• PROBLEM TO WORK ON
Where does the word "chart" appear in the data? Copy every line that holds it.

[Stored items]
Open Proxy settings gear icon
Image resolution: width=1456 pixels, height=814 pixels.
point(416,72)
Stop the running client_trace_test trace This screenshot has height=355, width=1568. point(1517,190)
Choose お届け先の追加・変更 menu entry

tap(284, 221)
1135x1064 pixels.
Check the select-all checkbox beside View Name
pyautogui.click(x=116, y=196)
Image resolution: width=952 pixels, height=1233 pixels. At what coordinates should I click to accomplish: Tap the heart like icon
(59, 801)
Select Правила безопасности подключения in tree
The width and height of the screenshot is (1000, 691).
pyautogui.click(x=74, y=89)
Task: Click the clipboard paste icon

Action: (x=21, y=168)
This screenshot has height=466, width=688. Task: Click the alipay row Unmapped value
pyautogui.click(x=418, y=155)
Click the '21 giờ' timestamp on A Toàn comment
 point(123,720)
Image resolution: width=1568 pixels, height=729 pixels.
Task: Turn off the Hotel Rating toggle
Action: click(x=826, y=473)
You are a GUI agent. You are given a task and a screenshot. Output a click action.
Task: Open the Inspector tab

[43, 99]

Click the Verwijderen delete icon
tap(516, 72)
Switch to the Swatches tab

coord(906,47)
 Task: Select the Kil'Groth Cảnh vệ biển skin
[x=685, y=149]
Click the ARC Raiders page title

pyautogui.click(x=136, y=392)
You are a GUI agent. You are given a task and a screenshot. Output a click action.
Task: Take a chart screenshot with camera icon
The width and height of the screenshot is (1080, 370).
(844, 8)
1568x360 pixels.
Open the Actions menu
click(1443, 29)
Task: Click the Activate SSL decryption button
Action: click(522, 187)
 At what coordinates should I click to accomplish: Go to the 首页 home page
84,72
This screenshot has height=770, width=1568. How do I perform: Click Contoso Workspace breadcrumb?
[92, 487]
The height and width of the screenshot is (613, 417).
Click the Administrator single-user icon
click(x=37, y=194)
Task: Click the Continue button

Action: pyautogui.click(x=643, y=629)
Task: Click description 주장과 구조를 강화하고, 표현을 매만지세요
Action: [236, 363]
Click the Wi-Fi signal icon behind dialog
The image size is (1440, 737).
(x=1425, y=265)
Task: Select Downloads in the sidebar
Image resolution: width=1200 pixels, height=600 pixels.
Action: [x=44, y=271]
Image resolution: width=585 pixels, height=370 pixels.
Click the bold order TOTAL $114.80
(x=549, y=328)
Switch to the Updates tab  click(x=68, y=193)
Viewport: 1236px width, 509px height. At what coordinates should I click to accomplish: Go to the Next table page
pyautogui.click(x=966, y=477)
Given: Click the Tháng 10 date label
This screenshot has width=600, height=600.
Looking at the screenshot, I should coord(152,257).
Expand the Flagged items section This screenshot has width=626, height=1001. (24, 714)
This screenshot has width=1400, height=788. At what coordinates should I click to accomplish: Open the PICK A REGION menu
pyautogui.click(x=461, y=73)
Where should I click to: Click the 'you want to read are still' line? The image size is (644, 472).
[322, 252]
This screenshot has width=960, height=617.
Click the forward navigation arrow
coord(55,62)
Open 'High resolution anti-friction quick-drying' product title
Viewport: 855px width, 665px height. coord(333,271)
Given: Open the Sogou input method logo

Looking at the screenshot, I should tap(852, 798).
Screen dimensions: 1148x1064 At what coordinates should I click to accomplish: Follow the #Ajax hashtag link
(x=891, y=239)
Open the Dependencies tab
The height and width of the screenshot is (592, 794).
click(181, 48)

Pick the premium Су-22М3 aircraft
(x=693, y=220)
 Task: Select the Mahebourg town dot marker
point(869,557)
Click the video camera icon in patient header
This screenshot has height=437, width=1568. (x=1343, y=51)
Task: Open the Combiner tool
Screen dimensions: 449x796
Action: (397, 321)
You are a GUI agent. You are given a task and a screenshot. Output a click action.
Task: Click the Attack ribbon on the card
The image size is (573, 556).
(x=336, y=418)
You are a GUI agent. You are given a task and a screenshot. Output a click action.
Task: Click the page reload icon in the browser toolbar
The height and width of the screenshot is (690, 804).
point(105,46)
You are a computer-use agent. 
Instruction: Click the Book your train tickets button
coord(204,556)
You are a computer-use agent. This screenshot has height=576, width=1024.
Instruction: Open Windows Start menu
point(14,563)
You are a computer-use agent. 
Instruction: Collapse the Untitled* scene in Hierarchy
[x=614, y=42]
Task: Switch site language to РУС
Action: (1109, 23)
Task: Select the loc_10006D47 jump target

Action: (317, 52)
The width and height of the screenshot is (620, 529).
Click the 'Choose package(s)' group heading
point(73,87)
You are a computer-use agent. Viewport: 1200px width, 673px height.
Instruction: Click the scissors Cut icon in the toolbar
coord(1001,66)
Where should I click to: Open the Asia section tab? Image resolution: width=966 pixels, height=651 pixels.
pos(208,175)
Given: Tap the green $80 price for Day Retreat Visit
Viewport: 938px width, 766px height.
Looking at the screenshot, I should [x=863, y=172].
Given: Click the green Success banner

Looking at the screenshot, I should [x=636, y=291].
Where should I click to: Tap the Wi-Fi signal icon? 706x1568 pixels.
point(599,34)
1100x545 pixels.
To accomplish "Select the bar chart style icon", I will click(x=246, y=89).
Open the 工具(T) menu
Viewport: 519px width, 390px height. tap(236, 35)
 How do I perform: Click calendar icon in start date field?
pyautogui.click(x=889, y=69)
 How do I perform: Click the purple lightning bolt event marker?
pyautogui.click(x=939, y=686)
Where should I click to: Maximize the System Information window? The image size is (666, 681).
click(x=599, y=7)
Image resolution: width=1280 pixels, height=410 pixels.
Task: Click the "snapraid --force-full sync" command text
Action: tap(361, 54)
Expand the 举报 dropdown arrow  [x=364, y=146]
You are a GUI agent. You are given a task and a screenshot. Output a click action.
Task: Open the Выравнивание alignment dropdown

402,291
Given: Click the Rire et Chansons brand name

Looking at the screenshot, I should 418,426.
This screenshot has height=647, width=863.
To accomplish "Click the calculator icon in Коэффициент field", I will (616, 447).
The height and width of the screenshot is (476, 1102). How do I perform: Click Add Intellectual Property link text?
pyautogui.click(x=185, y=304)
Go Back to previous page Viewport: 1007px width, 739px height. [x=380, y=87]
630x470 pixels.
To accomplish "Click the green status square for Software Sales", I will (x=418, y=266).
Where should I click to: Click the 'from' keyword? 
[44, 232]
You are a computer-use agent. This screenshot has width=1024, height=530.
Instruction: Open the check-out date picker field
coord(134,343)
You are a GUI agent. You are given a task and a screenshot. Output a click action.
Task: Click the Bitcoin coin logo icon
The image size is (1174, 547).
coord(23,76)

• WRITTEN RESPONSE
Task: Take a chart screenshot with camera icon
To accomplish "Select the bar chart style icon", I will click(x=246, y=89).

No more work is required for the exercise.